Звуки марша, доносившиеся с улицы, наконец, ослабли. Очевидно, процессия завернула за угол.

— Ну, я пошел, — сказал Виктор.

Цаплин отодвинул стальную щеколду, на которую была заперта изнутри его хлипкая входная дверь, и посмотрел на Виктора со значением, но ничего не сказал.

Виктор добрался домой без приключений, если не считать того, что по дороге ему все время попадались лежащие там и сям клочья одежды.

Прошло еще два или три часа, прежде чем он, наконец, решился.

К тому времени, когда внизу раздался скрип тормозов и трое в одинаковых костюмах, выйдя из машины, направились в его подъезд, он уже успел проглотить пригоршню маленьких круглых, таких розовых… и запить их, как положено, холодной водой.

— Эй, откройте! — раздался голос из-за двери. Не услышав никакого ответа изнутри, голос прозвучал с удвоенной силой:

— Господин Зусман! Немедленно откройте! Проверка электросчетчика!

Не услышав и на этот раз никакого ответа, тот же голос скомандовал: «Ломаем».

Дверь поддалась, не оказав особого сопротивления. Они вошли, но вместо господина Зусмана увидели стоящее на четвереньках голое существо, которое пускало изо рта слюнявые пузыри.

— Господин Зусман? — обратился к существу старший из троих вошедших.
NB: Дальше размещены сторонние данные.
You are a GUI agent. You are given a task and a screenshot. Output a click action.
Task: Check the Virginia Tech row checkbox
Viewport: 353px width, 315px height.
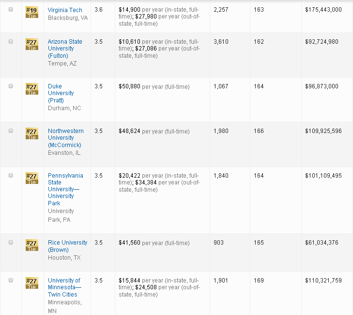pos(11,10)
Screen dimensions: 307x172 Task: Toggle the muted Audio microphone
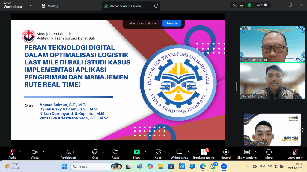tap(12, 152)
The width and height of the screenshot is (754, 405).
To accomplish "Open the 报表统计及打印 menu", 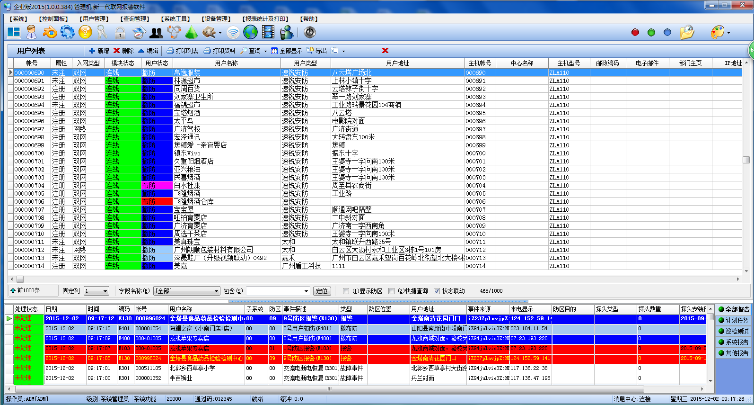I will tap(264, 19).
— Бе, — сказало существо, издало неприличный звук и заползло под диван.

2015

БАНКЕТ

Боря Клюшин, наконец, защитился. В смысле, он стал, наконец, кандидатом наук. Ну, на банкете, как положено, все перепились, Ленка с Зинкой даже подрались немного… А мы с Борькой вышли в коридор. Закурили, значит, и я говорю:

— Все, Борис, перед тобой широкая научная дорога! Действуй и не останавливайся на полпути. Иди дальше!

Он говорит:

— Отстань, Сема. Ты что, не видишь, в каком я настроении?

Я говорю:

— Борис! Ты что это несешь? У тебя должно быть прекрасное настроение! Тем более, я твой друг, и я обязан тебя об этом, так сказать, уведомить!
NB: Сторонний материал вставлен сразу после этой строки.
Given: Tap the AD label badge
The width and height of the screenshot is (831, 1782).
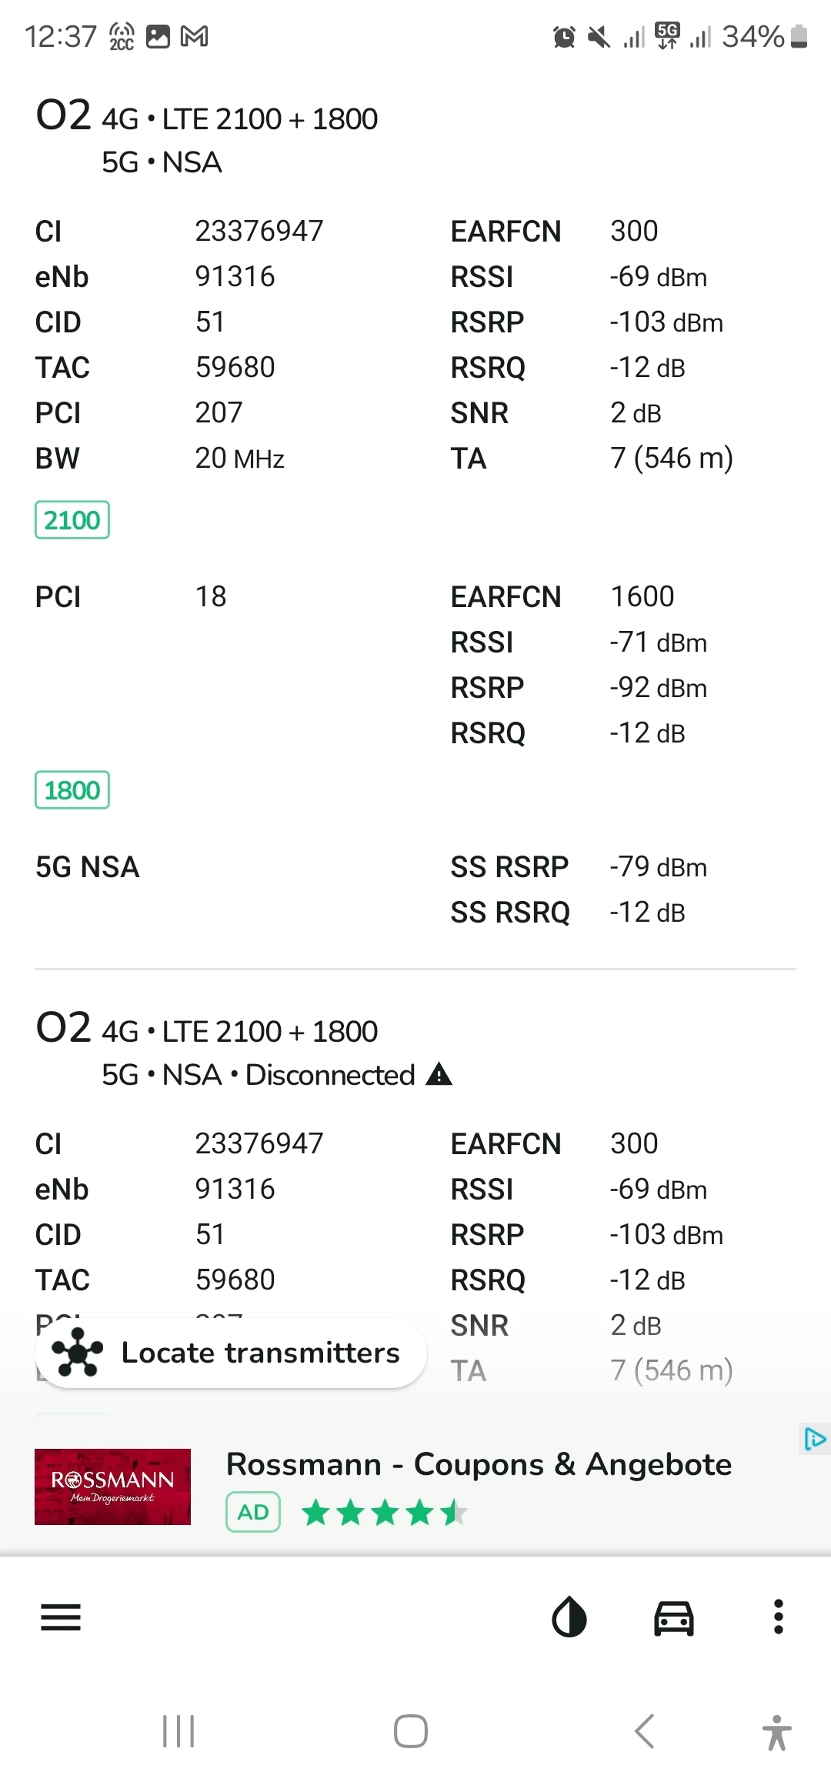Looking at the screenshot, I should 253,1512.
Тут он задумался, поглядел исподлобья и невнятно так забормотал:

— Эх ты, Семен… Ничего не понимаешь… Я же поэтом хотел стать…

Тут уж я не стерпел:

— Ты — поэтом? Офигеть! Ни за что не поверю!

А он:

— Хочешь, прочту что-нибудь?

Ну я, хоть стихов и не люблю, согласился, конечно. Из вежливости. «Прочти, — говорю, — что-нибудь не очень длинное.»